亚砷酸钠对人正常肝细胞脂质代谢及因子调控的作用

Effects of sodium arsenite on lipid metabolism in human hepatocytes and regulatory factors

背景:肝脏作为砷毒作用的主要靶器官,成为砷毒性作用机制相关研究的焦点。目的:探讨亚砷酸钠对人正常肝细胞脂质代谢、细胞增殖、细胞凋亡及相关调控因子表达的影响。方法:MIHA正常人肝细胞株暴露于0,10,20,30μmol/L亚砷酸钠48 h,光学显微镜观察细胞形态变化,CCK-8法检测细胞活性,单试剂COD-PAP法、单试剂GPO-PAP法及酶微板法检测细胞上清总胆固醇、三酰甘油及总胆汁酸水平,油红O染色法检测细胞内脂质含量,Edu-488渗入法检测细胞增殖,PI染色法及Annexin V-FITC/PI双标记法结合流式细胞术分别检测细胞周期和细胞凋亡,实时荧光定量PCR和Western blot检测肝细胞核因子4α、胆固醇7α-羟化酶及法尼醇X受体的m RNA及蛋白表达水平。

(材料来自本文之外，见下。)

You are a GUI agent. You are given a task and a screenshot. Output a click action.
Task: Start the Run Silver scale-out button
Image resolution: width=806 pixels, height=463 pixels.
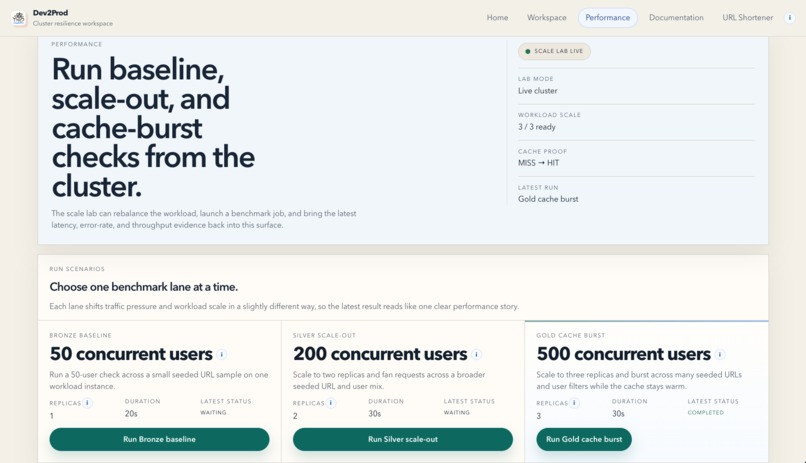click(x=403, y=439)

结果与结论:(1)与对照组(0μmol/L亚砷酸钠)相比,随着亚砷酸钠浓度的增加:MIHA细胞活性逐渐降低;细胞上清中总胆固醇、三酰甘油水平逐渐增高,总胆汁酸水平逐渐降低;细胞内脂质含量逐渐增多;细胞停滞于S期及G_2/M期细胞比例逐渐增多;细胞凋亡率逐渐升高;肝细胞核因子4α mRNA表达水平未见明显变化,胆固醇7α-羟化酶与法尼醇X受体mRNA表达水平下降;肝细胞核因子4α、胆固醇7α-羟化酶、法尼醇X受体蛋白表达水平逐渐下降;(2)亚砷酸钠具有细胞毒性,显著降低MIHA细胞活性,诱导细胞脂肪变性,阻滞细胞增殖,诱发细胞凋亡等损伤;亚砷酸钠可下调肝细胞核因子4α蛋白表达以及胆固醇7α-羟化酶、法尼醇X受体的转录和蛋白表达,进一步引起肝细胞的脂质代谢紊乱。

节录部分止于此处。